[[ Records for this exercise open ]]

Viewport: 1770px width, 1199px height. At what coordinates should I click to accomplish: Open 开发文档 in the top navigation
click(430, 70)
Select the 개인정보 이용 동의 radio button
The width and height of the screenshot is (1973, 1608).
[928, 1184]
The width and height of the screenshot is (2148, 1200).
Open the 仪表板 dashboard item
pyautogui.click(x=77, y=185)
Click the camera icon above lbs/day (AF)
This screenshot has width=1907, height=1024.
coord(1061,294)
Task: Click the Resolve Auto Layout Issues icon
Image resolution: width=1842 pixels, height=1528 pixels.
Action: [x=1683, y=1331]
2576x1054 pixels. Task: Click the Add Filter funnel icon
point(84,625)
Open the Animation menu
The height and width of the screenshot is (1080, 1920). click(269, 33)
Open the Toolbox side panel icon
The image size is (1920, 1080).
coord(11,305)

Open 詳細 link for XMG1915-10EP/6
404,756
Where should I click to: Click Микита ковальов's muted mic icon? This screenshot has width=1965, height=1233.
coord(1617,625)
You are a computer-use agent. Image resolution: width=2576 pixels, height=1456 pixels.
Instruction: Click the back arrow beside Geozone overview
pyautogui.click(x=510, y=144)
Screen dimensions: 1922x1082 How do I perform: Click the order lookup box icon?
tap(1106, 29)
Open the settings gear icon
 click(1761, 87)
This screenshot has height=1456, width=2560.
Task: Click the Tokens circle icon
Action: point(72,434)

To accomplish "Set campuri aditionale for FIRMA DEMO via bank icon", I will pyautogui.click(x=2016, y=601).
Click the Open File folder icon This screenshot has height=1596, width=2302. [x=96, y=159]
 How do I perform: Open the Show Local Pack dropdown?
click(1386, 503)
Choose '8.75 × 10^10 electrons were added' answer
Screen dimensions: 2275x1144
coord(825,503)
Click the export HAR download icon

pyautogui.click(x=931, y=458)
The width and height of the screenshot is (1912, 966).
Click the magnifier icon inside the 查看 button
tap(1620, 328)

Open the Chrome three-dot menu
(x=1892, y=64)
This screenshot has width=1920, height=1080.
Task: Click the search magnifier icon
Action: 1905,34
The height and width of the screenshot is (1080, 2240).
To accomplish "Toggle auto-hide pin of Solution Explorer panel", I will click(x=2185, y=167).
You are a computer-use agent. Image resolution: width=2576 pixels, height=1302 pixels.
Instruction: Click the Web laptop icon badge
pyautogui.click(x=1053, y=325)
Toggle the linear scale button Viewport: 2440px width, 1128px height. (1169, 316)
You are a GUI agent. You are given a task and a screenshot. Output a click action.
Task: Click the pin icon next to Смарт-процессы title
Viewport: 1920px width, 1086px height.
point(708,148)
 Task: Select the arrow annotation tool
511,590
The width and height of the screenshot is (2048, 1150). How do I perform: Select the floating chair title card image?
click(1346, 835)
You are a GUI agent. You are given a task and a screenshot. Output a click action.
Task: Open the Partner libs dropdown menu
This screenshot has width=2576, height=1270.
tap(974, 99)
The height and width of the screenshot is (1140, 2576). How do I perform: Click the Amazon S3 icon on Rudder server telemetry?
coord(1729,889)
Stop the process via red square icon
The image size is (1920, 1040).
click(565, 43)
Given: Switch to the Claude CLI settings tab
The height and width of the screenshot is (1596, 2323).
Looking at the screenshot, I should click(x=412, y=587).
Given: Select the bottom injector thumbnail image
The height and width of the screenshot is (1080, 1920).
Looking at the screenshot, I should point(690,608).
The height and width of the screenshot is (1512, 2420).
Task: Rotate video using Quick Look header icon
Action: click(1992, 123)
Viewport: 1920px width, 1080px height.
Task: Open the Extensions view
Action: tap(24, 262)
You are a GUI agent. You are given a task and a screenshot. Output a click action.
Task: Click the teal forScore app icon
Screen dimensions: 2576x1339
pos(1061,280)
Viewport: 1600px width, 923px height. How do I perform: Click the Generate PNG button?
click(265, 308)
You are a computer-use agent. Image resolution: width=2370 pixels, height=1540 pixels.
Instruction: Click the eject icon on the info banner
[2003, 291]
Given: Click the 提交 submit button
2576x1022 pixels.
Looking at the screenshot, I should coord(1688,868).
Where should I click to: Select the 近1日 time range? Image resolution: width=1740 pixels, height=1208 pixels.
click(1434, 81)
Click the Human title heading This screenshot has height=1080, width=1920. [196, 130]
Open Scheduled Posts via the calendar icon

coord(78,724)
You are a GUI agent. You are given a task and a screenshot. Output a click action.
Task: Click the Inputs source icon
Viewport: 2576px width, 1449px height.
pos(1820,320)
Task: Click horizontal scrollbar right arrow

[[ Records for this exercise closed ]]

# [Brief]
Exact reproduction is required: output the lines from the start of the entries above through the line with "pixels, height=1302 pixels.".

# [Output below]
Viewport: 1770px width, 1199px height. At what coordinates should I click to accomplish: Open 开发文档 in the top navigation
click(430, 70)
Select the 개인정보 이용 동의 radio button
The width and height of the screenshot is (1973, 1608).
[928, 1184]
The width and height of the screenshot is (2148, 1200).
Open the 仪表板 dashboard item
pyautogui.click(x=77, y=185)
Click the camera icon above lbs/day (AF)
This screenshot has width=1907, height=1024.
coord(1061,294)
Task: Click the Resolve Auto Layout Issues icon
Image resolution: width=1842 pixels, height=1528 pixels.
Action: [x=1683, y=1331]
2576x1054 pixels. Task: Click the Add Filter funnel icon
point(84,625)
Open the Animation menu
The height and width of the screenshot is (1080, 1920). click(269, 33)
Open the Toolbox side panel icon
The image size is (1920, 1080).
coord(11,305)

Open 詳細 link for XMG1915-10EP/6
404,756
Where should I click to: Click Микита ковальов's muted mic icon? This screenshot has width=1965, height=1233.
coord(1617,625)
You are a computer-use agent. Image resolution: width=2576 pixels, height=1456 pixels.
Instruction: Click the back arrow beside Geozone overview
pyautogui.click(x=510, y=144)
Screen dimensions: 1922x1082 How do I perform: Click the order lookup box icon?
tap(1106, 29)
Open the settings gear icon
 click(1761, 87)
This screenshot has height=1456, width=2560.
Task: Click the Tokens circle icon
Action: point(72,434)

To accomplish "Set campuri aditionale for FIRMA DEMO via bank icon", I will pyautogui.click(x=2016, y=601).
Click the Open File folder icon This screenshot has height=1596, width=2302. [x=96, y=159]
 How do I perform: Open the Show Local Pack dropdown?
click(1386, 503)
Choose '8.75 × 10^10 electrons were added' answer
Screen dimensions: 2275x1144
coord(825,503)
Click the export HAR download icon

pyautogui.click(x=931, y=458)
The width and height of the screenshot is (1912, 966).
Click the magnifier icon inside the 查看 button
tap(1620, 328)

Open the Chrome three-dot menu
(x=1892, y=64)
This screenshot has width=1920, height=1080.
Task: Click the search magnifier icon
Action: 1905,34
The height and width of the screenshot is (1080, 2240).
To accomplish "Toggle auto-hide pin of Solution Explorer panel", I will click(x=2185, y=167).
You are a computer-use agent. Image resolution: width=2576 pixels, height=1302 pixels.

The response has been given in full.